It's one of those days I've spent reflecting on my life once again. Dangerous for me to do that. All I end up feeling is unfulfilled and depressed as a human being.
Why don't I have a better job and make more money?
Why haven't I traveled more?
Why didn't I start the gym earlier in life and bulk up, not wait till now?
Why do I still technically live at home?
Why don't I have a stable romantic relationship?
Why did I have to get socked in the gut with stupid anxiety disorder for which I'm finding it hard to get off my psychotropic medication: Effexor?
Why tha hell am I gay and still not accepted fully by many in society?
Why oh why??!! WAH WAH WAH!
Let's face it. I have so much. I really do. A roof over my head. Plentiful food. A steady decent income. A nice car. My heatlh. Decent looks. An IPOD. O.k. friends. I have much more than many in the world who are now starving and dreadfully poor. So what oh what, is missing I ask? Why all the questioning and whining? Is it the human condition to never be satisfied? Or am I just an ingrate? An ungrateful dumbass who should just shut up and shove it?!
I obviously did not make it to Sea World today did I, hence all this dark sad reflection.
Alas, tomorrow is another day...
6 comments:
Aw, thanks! I'll take your words to heart.
#1. Stop Wanting, Life is easier that way.
#2. Quit your job and travel
#3. 24hr fitness is weird, nobody talks, loud music, but working out is great for the mind and body, keep at it!

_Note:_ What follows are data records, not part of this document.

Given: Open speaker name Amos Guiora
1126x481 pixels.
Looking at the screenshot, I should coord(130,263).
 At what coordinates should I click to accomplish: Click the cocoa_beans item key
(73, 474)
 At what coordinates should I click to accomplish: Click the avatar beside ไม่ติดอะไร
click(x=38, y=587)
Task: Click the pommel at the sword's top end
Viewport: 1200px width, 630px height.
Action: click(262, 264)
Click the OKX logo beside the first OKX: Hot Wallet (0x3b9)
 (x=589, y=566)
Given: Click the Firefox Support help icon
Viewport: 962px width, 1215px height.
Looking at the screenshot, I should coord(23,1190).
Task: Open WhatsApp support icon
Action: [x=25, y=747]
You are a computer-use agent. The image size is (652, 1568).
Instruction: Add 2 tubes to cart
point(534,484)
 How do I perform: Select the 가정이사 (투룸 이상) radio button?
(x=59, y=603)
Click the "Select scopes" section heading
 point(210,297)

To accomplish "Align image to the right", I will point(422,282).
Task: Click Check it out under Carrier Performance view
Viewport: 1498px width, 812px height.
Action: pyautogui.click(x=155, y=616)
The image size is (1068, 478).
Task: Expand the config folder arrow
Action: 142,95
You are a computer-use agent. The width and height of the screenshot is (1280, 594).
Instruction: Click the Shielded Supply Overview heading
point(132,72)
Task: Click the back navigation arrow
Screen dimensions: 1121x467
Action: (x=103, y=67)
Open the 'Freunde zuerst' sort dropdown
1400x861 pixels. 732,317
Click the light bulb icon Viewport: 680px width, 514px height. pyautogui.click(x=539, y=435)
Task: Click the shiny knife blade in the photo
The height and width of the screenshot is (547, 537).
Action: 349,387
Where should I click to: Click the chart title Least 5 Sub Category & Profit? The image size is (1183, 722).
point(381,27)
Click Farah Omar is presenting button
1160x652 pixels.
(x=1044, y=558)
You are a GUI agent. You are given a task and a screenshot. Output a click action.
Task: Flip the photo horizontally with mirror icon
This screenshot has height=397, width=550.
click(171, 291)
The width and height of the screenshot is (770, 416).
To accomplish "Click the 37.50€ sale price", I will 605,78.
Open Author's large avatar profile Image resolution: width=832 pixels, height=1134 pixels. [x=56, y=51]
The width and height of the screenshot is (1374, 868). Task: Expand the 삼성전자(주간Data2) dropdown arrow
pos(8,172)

#4. Living at home is cool
#5. I will be your stable romantic relationship, as long as you dont mind an old drunk daddy troll
#6. Get the fuck off the effexor (whatever it takes) I dont believe in psycho drugs, even though I have been on klonopin for 12+ years, but that's another story.
#7. Anxiety is overrated
#8. Oh my God, your gay? Would you rather have a wife and 2.6 kids and a minivan and a house in palmdale with a white picket fence and an 80 mile comute to work to pay off your stoooopid mortgage while your wife sits at home watching Oprah and you have to pay for a private school for your .6 kid cuz palmdale schools are full of gun-totting crazies?
AHAHAHAHAHAHAHAAH!! Your solutions are simple but hilarious. Thanks for the advice, I feel better now.
WAT listen to BG!
#1-he's right
#2-i couldn't quit my job, but
travel is something we should all do.
#3-i'm lazy when it comes to working out.
#4-i live at home...are you doing me too.
#5-what is a stable relationship?
#6-mota is my only drug
#7-anxiety?
#8-get over it you are faggette, fuck what people think.
I had the same kind of day yesterday, I slept and didn't pay attention to the world. sometimes we just need that.
*dogging me too
#4 ( ijust woke up cant type)
goes in there
1)As I told you many times before count your graces. You are not working at a video store or Burger King.
You want that career you harp about...then do something about it. I've been telling you for years about the annex....hell your porno career was even there too from your the gutter riden friend you have.
2) Well you have. You are still young so do some traveling if that what you want.
3) The first day I met you 8 years ago I thought you were perfect. Only the jealousy of the fat sows of the world have made you conform to there standards of being a bloated sack of shit. Ain't I Wright....
4) Well you care for the other person for one thing. You are the only one they have. Yet....
5) Becuase you don't want one. Perhaps this is bitterness talking but as you have alway said... you weren't ready for one. All my peronal opinion your BF was a sack of shit...I can't belive how he mistreated you, didn't care, and took advantage of you. Poor guy.
You had the most miserable experience ever.
6) Life happens. Yet you have over come so much. COunt your blessings. I know it is hard to get over it...but you have made so much progress. Don't fall of the wagon and loose. I know you can beat it.
7) Well you were born that way. Be true to your heart and yourself. Don't ruin another other person's life by pretending to be something your not.
Well that my 2 tokens.....but hey whjat do I know? I am just a washed up miserable old cum towl.